Ей не стоило сходить с места, чтобы гвардейцы видели, куда надо отходить. Заклинание со свитка сделало участок земли под ее ногами якорем для магии императора. Дверь в пространстве откроется именно здесь, и ни пядью дальше, поскольку дядя никак не сможет узнать, куда была вынуждена уйти вызвавшая его племянница.
Первым к Трин двинулся Фалант. Маг возрастом ненамного старше нее ругался почти беспрерывно – в те редкие мгновения, когда не читал заклинания, он материл бога-тигра на всех языках, которые успел выучить за время экспедиции. Трин уже давно знала об этой его особенности, но до сих пор не переставала удивляться, как ему на это хватает дыхания.
Следом начали медленно отступать остальные.

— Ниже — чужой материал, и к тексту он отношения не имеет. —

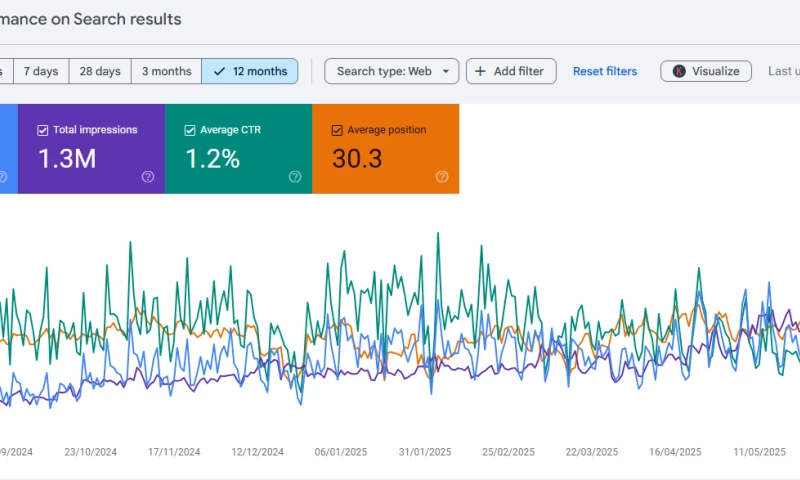Image resolution: width=800 pixels, height=480 pixels.
Task: Click help icon on Average CTR card
Action: (x=295, y=177)
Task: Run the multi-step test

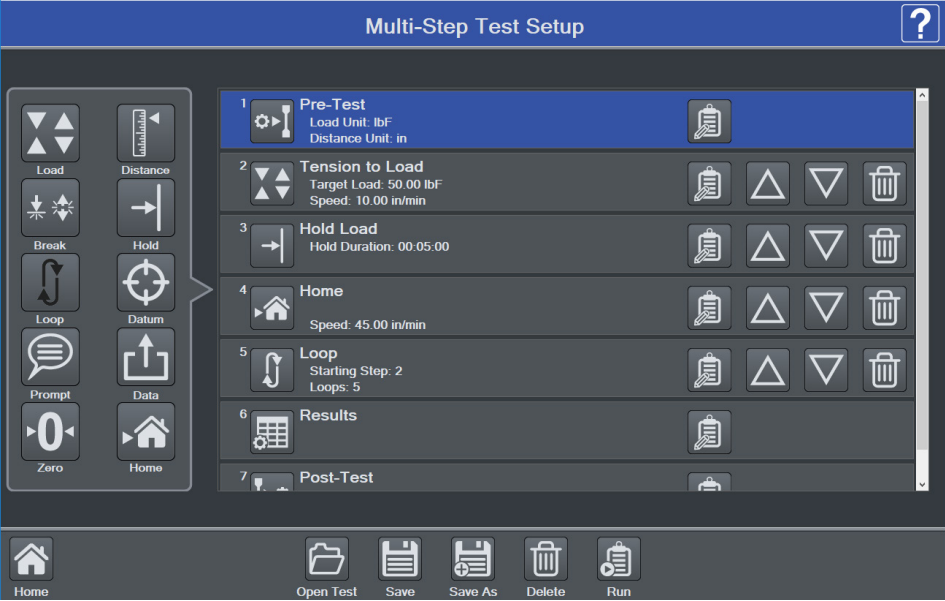Action: (619, 560)
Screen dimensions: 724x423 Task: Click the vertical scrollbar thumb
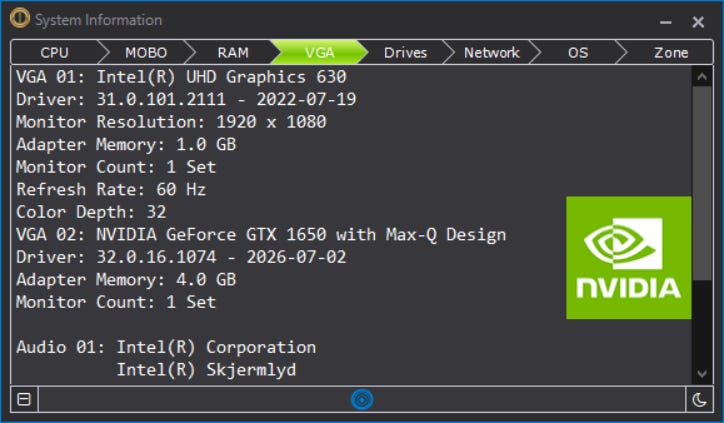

Чтобы помочь им, Трин вытащила из сумки тонкую бамбуковую трубку, которую ей продали на одном из островов архипелага. По заверениям шамана, это был заколдованный артефакт, отгоняющий обозленных диких духов. Фалант при осмотре действительно нашел на нем какие-то чары, только потому Трин его и купила.
Он должен был подействовать на бога-тигра. В конце концов, кто такие племенные боги, если не духи, которые впечатлили необразованных аборигенов настолько, что те стали им поклоняться? А уж в том, что существо в ярости, не приходилось и сомневаться!
Трин дунула в трубку. Ничего не произошло. Бог-тигр, в этот момент нападающий на одного из нунукцев, даже не споткнулся, прежде чем свалить наемника на землю и разорвать его на куски. Когти чудовища проходили сквозь сталь доспехов, как сквозь масло. Трин вздрогнула, когда брызнула ярко-алая кровь.
Число гвардейцев таяло на глазах. Племянницу императора уже начинало тошнить от запаха желчи и вырванных из тела внутренностей. Переборов спазм, она дунула в трубку с другой стороны. Может, шаман неправильно объяснил, как пользоваться этой штукой?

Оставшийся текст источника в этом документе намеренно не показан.